Genuine Prasangika agrees that thoughts are like clouds that cover the sun and that only when they are dispelled can the sun be realized. However, Prasangika is intellectual in that it uses reasoning exhaustively in order to bring the reasoning mind to the point at which it is blocked and thus is made to collapse. Dzogchen does not necessarily do that. In Dzogchen you get a direct pointing to the true condition, a direct introduction, as indicated by Garab Dorje’s mudra, which is pointing right behind one’s eyes. It’s an instruction on how to look at the mind so that our dualistic subject-object perceptual structure short-circuits and collapses, and by the same token the true condition, which is the nondual essence or nature of mind that our dualistic mind conceals, may manifest—which is like the clouds dispersing and the shining sun being seen as it is.

Thus the approach of Prasangika and that of Dzogchen are clearly not the same, and certainly Prasangika cannot take us to the heights of realization that may be reached by means of Dzogchen, yet both have their respective means to make the dualistic mind and the intellect collapse. And this is why that book can be helpful to a Dzogchen practitioner who has a complicated mentality, who is highly intellectual.

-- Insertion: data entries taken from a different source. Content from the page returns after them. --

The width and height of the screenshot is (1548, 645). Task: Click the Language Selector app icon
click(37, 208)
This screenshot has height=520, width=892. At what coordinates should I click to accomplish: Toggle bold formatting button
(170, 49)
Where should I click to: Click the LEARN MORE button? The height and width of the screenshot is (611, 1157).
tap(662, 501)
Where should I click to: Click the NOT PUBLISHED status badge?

The Mirror: You have written a lot. Is that your latest book? Are you working on a new publication at the moment?

Elías: I’ve published over fifteen books. At the end of 2013 I published a book in four volumes called The Beyond Mind Papers: Transpersonal and Metatranspersonal Theory (A Dzogchen Approach), which has had quite a big impact on transpersonal psychology.

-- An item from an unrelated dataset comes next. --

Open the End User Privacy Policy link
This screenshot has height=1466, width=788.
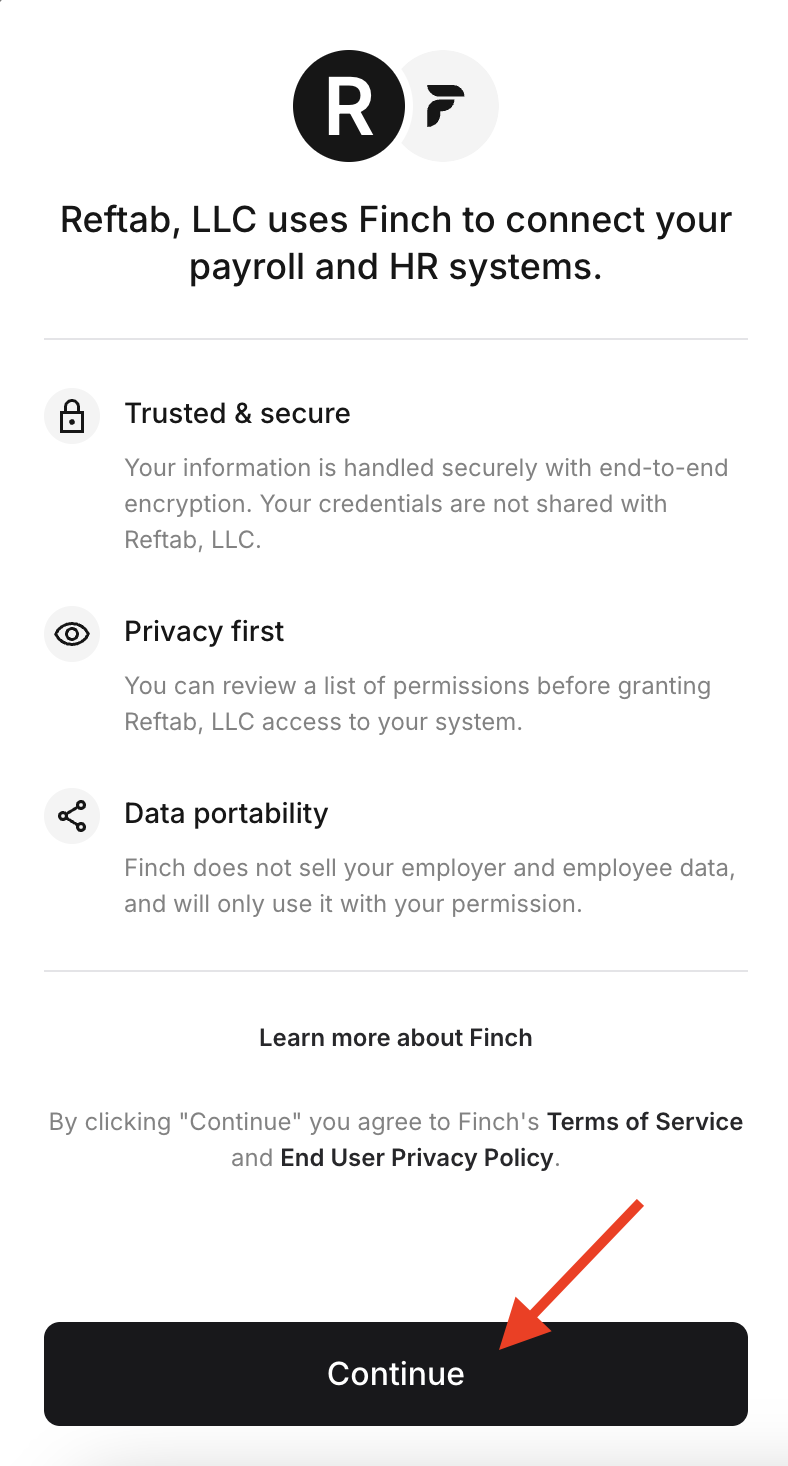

Then in December 2016 I finished a book in Spanish called Shamanism and Dzogchen that is now in press with Ediciones La Llave. I wrote it because many people are practicing both systems and fail to see that those two are absolutely different and mutually contradictory. For example, in South American shamanism, the point is to have access to a reality of elementals, spirits and demons that ordinary people can’t see. According to that system, the reality to which those beings pertain is the true reality, whereas the ordinary everyday reality is false. In Dzogchen the point is to realize that both the reality of elementals, spirits and demons and everyday reality—and indeed all realities—are false, and to become free from the hold of them all. For example, in the practice of chöd, which combines the principle of Dzogchen with those of other vehicles, you come in contact with spirits, demons and elemental beings, but you do so in order to have an experience of extreme dread and then apply a Dzogchen instruction that will allow both those beings and your dualistic, dreadful mind to instantly dissolve, making you free from their power and from your belief in them. And since you become free from the power of your mind, by the same token you become free from your belief in ordinary reality and from the power that this reality has over you.

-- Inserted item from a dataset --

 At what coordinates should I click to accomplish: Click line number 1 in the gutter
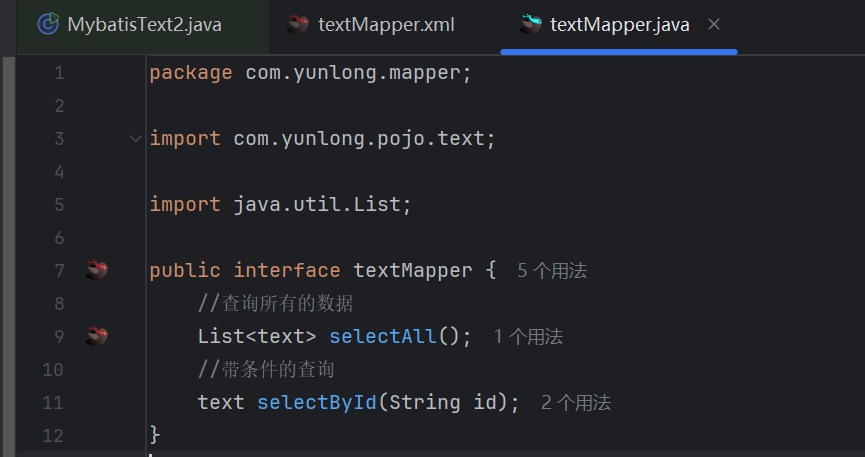(59, 73)
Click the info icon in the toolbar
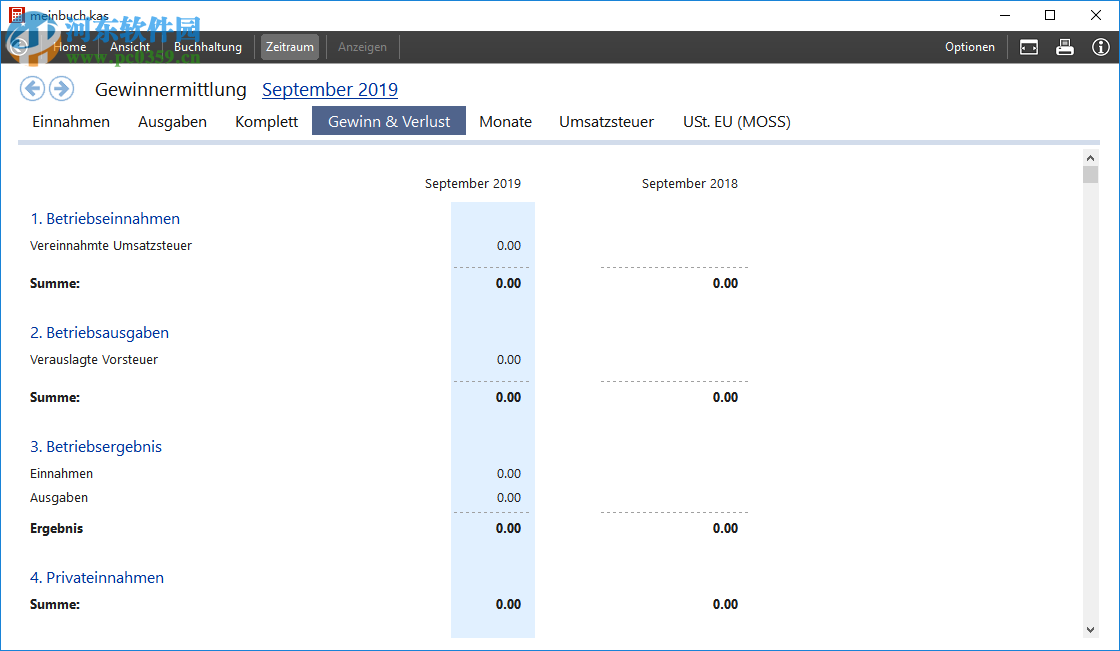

Now I am giving the last touches to Volume I of Buddhism and Dzogchen and about to begin writing Vol. II of the same book. They’re part of a big book in various volumes, but a provisional version of the first volume is already available in my Webpage, where it can be freely downloaded (to access it directly go to http://webdelprofesor.ula.ve/humanidades/elicap/en/uploads/Biblioteca/bdz-e.version.pdf; though sometimes the URL doesn’t respond, if this happens, on trying later on it usually opens). After those last touches I’ll send that first volume to the publishers.

The Mirror: Thank you very much for your time.